Embedded memory on the FPGA is 74.25 kB; this is the maximum size of the buffer. Since the camera has 640x480 pixels at full resolution, with a maximum of 3 bytes per a pixel, neither color resolution nor resolution can be used at full capacity. Each entry in the ram has a minimum size of 8 bits, so the maximum number of entries for the minimum size is 76032.
Of the available pixel formats, the RGB565 (16bits/pixel) format provides the most information on the base colors making up each pixel.
In order to convert that pixel format to be accepted by the VGA module, (RGB565 to RGB332), we will use the following diagram:
Based on the timing diagrams on page 7 of the camera data sheet, we will sample on the positive edge of HREF.
Arduino Team
Nathalia and Vini worked on the arduino team.
Materials Used:- OV7670 Camera
- Arduino Uno
- DE0-Nano FPGA board
Camera Set Up: Registers
We began by looking through the documentation for the registers that were related to six main functionalities:1)resetting the registers 2)scaling 3)using external clock as internatl 4)pixel resolution 5)color bar 6)vertical and mirror image manipulation.
After determining the relevant resistors and their addresses (please see table for details), we defined these at the top of the code. We then sought the values needed to enable the desired properties -- enable scaling, enable colorbar, etc. These are marked by bold numbers in the third column. We then converted the values from binary to hex and obtained the 'write' values for all registers. In the write key register function, we began by resetting registers to their original values before writing the enable values. As the reading and writing address of the camera differs by the value of the last bit, 0 for write and 1 for read, we defined the camera address to the first seven bits, the last bit was dependant on whether the function calling the address was for reading or writing.
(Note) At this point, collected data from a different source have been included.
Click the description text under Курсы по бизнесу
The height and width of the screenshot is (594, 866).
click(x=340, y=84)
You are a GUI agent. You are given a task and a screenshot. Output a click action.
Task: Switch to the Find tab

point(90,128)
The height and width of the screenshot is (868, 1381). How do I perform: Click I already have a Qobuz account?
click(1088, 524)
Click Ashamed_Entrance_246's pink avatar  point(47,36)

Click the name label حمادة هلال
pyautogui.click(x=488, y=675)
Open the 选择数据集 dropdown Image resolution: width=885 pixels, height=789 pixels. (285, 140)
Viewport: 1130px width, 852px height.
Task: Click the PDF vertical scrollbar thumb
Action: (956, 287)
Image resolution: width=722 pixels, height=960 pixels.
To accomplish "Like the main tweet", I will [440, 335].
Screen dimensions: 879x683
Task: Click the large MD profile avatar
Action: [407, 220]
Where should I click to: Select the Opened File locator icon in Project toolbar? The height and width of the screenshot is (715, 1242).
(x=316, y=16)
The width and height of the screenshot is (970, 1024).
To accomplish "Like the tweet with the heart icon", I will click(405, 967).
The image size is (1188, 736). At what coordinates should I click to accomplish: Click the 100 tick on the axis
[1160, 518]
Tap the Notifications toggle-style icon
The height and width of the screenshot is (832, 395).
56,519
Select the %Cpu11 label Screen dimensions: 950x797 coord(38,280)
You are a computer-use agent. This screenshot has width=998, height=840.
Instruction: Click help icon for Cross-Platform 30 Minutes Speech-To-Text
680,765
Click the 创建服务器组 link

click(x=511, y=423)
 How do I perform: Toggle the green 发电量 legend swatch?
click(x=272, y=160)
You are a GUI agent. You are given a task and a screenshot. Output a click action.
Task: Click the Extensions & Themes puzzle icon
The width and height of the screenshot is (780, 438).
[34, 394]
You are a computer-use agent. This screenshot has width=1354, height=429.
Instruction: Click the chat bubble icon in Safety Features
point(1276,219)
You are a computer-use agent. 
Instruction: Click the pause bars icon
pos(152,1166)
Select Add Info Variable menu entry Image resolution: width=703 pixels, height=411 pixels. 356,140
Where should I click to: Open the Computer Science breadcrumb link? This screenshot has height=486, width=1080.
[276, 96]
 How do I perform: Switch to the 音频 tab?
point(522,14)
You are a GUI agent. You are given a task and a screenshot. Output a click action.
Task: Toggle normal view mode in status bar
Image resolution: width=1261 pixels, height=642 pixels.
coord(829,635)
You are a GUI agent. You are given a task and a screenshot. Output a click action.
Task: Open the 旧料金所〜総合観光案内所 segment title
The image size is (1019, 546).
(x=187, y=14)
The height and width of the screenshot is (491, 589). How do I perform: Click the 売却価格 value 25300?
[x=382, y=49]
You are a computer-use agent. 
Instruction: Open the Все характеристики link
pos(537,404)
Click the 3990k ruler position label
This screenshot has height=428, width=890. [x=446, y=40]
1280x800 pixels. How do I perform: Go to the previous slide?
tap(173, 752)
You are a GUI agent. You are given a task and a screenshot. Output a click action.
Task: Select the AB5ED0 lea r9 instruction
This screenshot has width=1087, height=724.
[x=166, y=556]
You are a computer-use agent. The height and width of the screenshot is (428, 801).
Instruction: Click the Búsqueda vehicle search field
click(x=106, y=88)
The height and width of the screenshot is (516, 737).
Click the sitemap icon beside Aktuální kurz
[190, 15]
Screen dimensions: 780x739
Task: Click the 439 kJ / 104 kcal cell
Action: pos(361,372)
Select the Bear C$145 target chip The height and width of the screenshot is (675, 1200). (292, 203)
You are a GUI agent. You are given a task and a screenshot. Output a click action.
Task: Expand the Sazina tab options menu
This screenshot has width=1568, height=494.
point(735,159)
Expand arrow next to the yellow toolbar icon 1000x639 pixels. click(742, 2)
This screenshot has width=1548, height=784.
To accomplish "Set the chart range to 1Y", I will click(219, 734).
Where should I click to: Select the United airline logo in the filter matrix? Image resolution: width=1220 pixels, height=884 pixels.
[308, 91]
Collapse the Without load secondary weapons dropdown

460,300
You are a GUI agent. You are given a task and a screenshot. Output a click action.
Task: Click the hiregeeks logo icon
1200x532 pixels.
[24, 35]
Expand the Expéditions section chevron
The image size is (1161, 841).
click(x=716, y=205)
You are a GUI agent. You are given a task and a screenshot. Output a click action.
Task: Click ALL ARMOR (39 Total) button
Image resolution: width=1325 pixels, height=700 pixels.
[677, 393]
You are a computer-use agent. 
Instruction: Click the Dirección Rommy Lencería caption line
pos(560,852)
Camera Set Up: Wiring To FPGA
We intially struggled with creating the proper connections between the FPGA board and the OV7670 Camera, as in the documentation, the diagram for GPIO-0 is to the left of GPIO-1 and the first pin for both GPIO beds is at the top. However, on the FPGA board, the GPIO-1 is to the left of GPIO-0 and the first pin for GPIO-1 is at the bottom of the board, diagonal to the first pin of GPIO-0.| Functionality | Register Description | Register ‘Write’ Values | Bit Adjustments |
|---|---|---|---|
| Reset all registers | Common Control 7 COM7 Default Hex: 00 Address Hex: 12 | 10000000 ************ 0x80 | SCCB Register Reset is Bit[7]; 0 is no change 1 Resets all registers to default values |
| Enable Scaling | Common Control 3 COM3 Default Hex: 00 Address Hex: 0C | 00001000 ************ 0x08 | Scale Enable is Bit[3]; 0 is disable 1 is enable |
| Use external clock as internal clock | Internal Clock CLKRC Default Hex: 80 Address Hex: 11 | 11000000 ************ 0xC0 | Bit[7]: Reserved Bit[6]: Use external clock as internal (no clock prescale available) |
| Set the camera to output the resolution you specified in Q4 and the pixel format you specified in Q2. The pixel format will take setting an extra register to fully specify | Common Control 7
COM7
Default Hex: 00
Address Hex: 12 _________________ Common Control 15 COM15 Default Hex: C0 Address Hex: 40 |
00001110
************
0x0E (*combined with QCIF output format and color bar activation) _____________ 11010000 ************ 0xD0 |
Bit[2] is RGB Selection (COM7[0] = 0 and COM7[2] =1) ___________________ Bit[7:6] = 11 (sets output range [00] to [FF]) Bit[5:4] is RGB 555/565 (must set COM7[0] = 0 and COM7[2] =1) |
| Enable a color bar test (takes setting 2 regs, neither of them are the SCALING regs) | Common Control 17
COM17
Default Hex: 8
Address Hex: 42 _________________ Common Control 7 COM7 Default Hex: 00 Address Hex: 12 |
00001000
************
0x08 ______________ 00001110 ************ 0x0E (*combined with QCIF output format and rgb selection) |
DSP Color Bar Enable
Bit[3];
0 is disable
1 is enable ______________________ Color Bar Bit[1]; 0 is disable 1 is enable |
| Vertical and mirror flip the output image (optional) | MVFP Default Hex: 00 Address Hex: 1E | 00110000 ************ 0x30 | Mirror/VFlip Enable
Bit[5] is Mirror
0 is normal
1 is mirror Bit[4] is VFlip 0 is normal 1 is vertically flip image |
With this table in mind, we began our main program in the "Set Up" section of the code. We wanted to use serial to ensure that our register values were what we expected, so we set that up. Next, we called the subroutine functions write_key_registers() and read_key_registers(), both of which are included below.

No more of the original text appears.